# [Your task]
Reproduce the part of the text about the mission call to Thailand between "The long grey" and "about to become.", inclusive.

The long grey envelope from Salt Lake City arrived that winter, signed by Spencer W. Kimball, the President of the LDS Church. I was called by inspiration to serve my two years in the Kingdom of Thailand. I would begin in March. I was to pay my own way with the money I had saved up during the past few years.
Most, if not all of you, are familiar with the pair of white-shirted young men who ride bicycles or walk down the street together, knocking on doors, and holding street meetings. They wear neckties and are always polite and obliging – and get the door slammed in their face most of the time. That is what I was about to become.
Serving a foreign mission involved mountains of paperwork, which I diligently filled out. One of the forms asked me what my former occupation had been. I wrote down “circus clown.” A week later another long grey envelope came from Salt Lake, this time requesting that I please bring my clown equipment with me to Thailand.
Which I did.

# [Data listing]
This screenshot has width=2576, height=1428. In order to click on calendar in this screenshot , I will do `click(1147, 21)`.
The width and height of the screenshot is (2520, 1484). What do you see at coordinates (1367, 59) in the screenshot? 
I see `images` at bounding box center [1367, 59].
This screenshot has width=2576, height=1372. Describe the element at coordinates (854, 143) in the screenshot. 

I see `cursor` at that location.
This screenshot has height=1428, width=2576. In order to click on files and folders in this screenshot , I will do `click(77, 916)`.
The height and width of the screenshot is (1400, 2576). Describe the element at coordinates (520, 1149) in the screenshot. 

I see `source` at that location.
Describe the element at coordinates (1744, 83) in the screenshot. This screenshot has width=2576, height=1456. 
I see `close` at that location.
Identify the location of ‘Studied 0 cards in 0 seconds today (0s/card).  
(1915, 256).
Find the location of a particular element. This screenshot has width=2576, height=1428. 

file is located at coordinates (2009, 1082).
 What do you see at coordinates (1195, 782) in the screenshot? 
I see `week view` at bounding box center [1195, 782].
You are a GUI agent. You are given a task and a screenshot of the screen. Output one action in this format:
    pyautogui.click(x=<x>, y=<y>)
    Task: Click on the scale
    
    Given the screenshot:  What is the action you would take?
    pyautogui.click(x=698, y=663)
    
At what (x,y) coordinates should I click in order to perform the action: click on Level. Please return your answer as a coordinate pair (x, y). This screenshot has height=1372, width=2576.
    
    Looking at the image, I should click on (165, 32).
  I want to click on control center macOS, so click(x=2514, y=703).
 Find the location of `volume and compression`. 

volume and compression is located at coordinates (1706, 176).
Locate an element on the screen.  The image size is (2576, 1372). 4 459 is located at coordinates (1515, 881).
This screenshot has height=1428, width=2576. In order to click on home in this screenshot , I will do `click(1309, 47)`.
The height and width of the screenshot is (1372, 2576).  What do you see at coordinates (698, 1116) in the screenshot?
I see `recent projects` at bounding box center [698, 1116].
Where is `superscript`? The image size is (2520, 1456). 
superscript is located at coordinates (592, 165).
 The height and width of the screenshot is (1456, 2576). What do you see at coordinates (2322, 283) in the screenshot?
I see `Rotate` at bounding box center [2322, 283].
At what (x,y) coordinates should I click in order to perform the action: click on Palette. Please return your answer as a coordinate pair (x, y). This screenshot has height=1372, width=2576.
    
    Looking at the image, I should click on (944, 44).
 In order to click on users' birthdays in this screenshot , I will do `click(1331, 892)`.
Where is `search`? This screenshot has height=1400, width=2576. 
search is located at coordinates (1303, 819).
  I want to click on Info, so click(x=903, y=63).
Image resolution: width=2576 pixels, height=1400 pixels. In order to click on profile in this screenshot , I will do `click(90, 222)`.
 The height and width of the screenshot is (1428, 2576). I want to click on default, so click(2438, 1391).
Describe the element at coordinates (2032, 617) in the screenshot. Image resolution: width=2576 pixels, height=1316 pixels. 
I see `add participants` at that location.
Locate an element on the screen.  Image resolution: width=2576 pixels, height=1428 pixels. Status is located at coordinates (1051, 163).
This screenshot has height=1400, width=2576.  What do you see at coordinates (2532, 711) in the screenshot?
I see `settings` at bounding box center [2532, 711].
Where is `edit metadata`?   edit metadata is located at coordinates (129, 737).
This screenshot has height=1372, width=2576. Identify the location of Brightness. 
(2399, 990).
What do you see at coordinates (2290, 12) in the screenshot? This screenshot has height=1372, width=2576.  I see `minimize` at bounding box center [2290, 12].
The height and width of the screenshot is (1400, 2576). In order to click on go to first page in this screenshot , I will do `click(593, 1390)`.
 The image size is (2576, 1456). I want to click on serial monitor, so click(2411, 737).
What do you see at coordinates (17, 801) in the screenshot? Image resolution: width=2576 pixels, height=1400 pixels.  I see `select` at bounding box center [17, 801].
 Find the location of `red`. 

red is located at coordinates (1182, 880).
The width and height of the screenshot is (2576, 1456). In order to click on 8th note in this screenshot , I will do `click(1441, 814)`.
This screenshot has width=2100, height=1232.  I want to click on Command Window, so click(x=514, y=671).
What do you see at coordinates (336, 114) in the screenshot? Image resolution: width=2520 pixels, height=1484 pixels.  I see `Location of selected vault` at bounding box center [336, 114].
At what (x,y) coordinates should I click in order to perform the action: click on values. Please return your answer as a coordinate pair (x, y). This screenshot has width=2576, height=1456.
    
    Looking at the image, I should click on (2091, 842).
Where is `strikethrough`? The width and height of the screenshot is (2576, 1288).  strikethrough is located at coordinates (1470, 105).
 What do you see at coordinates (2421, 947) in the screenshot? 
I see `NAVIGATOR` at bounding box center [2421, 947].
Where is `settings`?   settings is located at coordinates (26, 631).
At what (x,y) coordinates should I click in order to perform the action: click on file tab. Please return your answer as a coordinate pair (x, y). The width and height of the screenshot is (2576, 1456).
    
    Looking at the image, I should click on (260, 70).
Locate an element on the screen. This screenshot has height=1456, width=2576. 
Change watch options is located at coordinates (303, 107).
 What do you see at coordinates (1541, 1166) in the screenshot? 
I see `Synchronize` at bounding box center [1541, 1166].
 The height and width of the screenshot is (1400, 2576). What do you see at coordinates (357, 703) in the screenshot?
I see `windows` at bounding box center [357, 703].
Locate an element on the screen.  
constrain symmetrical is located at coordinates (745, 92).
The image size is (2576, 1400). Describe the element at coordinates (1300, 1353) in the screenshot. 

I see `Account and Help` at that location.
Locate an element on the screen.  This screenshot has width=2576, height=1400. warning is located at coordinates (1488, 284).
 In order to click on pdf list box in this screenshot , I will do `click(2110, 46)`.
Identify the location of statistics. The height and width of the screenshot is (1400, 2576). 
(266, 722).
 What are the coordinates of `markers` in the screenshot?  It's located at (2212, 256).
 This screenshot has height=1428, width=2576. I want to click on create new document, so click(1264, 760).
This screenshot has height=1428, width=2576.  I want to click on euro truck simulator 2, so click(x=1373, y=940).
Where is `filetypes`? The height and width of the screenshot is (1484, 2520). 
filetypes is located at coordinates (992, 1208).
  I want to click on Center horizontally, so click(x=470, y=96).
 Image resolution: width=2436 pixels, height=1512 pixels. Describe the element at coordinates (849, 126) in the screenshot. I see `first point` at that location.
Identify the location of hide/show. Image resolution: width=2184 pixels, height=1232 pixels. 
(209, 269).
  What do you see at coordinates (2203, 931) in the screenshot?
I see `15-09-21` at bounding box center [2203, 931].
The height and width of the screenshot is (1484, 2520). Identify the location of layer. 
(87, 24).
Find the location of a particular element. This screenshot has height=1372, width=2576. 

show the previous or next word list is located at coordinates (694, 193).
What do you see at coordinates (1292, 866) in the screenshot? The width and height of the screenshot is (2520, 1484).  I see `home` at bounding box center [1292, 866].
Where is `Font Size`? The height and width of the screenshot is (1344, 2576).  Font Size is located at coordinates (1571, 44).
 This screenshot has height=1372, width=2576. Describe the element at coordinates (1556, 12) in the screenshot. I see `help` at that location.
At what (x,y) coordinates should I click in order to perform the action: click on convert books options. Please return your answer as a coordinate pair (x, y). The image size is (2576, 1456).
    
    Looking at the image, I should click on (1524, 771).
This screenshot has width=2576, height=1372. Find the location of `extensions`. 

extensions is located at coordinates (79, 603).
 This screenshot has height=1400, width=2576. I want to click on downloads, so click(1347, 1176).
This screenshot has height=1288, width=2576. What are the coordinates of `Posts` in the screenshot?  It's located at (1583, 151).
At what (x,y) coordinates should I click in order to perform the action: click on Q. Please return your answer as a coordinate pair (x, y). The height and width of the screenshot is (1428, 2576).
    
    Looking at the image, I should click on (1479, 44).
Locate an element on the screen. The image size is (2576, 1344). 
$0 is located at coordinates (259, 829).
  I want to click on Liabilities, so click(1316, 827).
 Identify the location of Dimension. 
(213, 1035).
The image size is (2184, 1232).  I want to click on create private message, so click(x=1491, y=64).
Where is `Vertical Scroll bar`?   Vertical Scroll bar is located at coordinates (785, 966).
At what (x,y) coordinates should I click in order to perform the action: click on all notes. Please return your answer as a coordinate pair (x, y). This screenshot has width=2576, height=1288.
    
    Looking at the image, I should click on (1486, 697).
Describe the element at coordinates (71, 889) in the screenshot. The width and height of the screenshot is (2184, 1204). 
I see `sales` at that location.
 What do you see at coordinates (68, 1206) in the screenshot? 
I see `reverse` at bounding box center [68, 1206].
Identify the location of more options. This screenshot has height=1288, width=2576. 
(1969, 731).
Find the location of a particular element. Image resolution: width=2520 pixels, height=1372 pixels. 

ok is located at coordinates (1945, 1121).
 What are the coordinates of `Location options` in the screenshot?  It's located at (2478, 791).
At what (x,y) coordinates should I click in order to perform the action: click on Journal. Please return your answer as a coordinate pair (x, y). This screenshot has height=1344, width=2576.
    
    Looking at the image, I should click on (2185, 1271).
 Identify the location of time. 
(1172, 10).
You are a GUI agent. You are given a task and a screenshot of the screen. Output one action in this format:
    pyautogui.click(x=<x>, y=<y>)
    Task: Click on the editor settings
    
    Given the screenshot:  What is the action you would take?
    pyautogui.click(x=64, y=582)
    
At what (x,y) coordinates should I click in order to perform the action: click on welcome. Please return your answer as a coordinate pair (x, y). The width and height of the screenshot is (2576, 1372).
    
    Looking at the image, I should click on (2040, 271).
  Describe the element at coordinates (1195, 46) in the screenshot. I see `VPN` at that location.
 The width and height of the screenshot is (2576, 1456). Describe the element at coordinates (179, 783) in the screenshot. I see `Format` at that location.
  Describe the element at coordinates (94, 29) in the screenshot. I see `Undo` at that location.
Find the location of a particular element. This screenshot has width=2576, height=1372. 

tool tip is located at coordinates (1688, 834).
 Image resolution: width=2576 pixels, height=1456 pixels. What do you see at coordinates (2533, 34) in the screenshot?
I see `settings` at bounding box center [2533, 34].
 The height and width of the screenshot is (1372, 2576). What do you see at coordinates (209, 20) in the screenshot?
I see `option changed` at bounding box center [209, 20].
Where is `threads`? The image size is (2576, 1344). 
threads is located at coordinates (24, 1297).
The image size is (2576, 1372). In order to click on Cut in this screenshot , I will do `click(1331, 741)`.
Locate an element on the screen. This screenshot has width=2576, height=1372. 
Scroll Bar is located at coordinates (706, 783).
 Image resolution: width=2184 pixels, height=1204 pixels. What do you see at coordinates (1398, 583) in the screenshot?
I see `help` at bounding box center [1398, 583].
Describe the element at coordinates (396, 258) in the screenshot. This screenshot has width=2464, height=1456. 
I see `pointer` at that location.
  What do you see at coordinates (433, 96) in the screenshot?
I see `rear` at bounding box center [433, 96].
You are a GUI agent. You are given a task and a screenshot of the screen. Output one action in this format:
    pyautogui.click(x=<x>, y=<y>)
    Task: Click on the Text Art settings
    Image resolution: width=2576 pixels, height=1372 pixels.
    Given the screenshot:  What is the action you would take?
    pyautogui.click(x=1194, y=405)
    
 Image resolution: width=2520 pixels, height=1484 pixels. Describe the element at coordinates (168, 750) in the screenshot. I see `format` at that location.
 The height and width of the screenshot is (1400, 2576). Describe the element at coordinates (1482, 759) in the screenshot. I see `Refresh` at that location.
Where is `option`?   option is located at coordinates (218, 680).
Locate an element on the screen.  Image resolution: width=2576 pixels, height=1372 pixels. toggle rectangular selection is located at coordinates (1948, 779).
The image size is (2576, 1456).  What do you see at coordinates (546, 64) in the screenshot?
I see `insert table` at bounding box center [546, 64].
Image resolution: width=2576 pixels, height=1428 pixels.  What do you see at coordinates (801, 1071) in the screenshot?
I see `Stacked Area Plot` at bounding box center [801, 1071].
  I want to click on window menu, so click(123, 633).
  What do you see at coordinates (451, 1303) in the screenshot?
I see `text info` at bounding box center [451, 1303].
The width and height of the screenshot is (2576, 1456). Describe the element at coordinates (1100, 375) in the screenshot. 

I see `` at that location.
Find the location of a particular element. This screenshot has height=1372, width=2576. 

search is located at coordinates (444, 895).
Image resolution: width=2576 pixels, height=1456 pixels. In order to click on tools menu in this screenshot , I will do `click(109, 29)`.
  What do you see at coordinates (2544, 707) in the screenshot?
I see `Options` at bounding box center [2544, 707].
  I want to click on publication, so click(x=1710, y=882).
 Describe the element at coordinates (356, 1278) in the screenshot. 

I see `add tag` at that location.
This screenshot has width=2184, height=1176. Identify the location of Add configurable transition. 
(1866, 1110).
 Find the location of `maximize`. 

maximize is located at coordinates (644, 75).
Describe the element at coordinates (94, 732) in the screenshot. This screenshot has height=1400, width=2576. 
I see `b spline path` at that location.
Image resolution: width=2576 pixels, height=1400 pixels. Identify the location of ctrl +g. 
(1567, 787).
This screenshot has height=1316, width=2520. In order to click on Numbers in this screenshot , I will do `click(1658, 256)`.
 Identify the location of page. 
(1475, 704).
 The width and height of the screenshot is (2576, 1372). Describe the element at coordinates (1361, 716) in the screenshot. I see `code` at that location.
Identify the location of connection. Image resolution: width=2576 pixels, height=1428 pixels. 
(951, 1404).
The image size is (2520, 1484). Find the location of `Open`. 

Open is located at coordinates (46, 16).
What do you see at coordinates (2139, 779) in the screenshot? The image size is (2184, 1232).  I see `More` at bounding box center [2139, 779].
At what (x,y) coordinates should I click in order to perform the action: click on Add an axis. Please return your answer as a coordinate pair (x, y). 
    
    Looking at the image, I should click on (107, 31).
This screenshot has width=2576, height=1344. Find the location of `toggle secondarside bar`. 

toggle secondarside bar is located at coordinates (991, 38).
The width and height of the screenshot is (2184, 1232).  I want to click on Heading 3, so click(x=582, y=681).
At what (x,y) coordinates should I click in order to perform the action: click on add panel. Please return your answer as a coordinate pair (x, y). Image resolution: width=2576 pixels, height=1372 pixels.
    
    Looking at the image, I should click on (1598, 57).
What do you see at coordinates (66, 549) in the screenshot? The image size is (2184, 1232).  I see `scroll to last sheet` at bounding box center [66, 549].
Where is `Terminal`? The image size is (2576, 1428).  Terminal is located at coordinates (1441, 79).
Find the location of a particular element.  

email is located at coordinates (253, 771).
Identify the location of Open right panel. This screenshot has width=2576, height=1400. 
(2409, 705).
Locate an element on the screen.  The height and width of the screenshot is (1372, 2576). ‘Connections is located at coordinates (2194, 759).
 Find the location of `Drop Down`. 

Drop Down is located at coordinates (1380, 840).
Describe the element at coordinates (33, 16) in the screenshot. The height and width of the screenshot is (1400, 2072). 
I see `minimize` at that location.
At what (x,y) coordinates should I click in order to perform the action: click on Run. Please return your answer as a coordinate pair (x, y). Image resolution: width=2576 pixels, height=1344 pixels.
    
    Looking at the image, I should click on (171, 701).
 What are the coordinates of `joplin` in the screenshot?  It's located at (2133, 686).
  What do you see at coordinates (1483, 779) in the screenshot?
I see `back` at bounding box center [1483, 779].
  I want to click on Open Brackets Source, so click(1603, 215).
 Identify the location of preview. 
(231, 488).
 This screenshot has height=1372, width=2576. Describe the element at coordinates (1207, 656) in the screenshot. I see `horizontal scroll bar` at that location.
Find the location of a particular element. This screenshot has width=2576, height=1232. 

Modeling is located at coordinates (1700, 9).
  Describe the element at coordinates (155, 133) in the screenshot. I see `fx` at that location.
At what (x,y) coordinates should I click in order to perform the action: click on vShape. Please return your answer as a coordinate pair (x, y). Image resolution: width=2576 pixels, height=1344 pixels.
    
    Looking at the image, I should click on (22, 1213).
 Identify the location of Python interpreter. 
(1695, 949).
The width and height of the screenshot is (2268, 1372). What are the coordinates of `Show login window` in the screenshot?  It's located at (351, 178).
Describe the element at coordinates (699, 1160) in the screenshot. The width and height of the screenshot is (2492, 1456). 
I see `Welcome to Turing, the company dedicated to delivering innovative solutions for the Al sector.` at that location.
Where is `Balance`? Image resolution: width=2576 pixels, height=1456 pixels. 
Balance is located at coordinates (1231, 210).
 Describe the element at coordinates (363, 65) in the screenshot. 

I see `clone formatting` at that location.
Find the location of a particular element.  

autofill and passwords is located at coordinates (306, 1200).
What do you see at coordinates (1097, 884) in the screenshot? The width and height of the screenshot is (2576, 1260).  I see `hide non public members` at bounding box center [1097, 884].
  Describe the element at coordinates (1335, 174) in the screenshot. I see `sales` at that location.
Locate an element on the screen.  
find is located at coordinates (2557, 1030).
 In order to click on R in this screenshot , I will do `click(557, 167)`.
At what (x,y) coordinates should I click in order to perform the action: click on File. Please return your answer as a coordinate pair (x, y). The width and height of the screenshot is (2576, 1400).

# [Response]
The long grey envelope from Salt Lake City arrived that winter, signed by Spencer W. Kimball, the President of the LDS Church. I was called by inspiration to serve my two years in the Kingdom of Thailand. I would begin in March. I was to pay my own way with the money I had saved up during the past few years.
Most, if not all of you, are familiar with the pair of white-shirted young men who ride bicycles or walk down the street together, knocking on doors, and holding street meetings. They wear neckties and are always polite and obliging – and get the door slammed in their face most of the time. That is what I was about to become.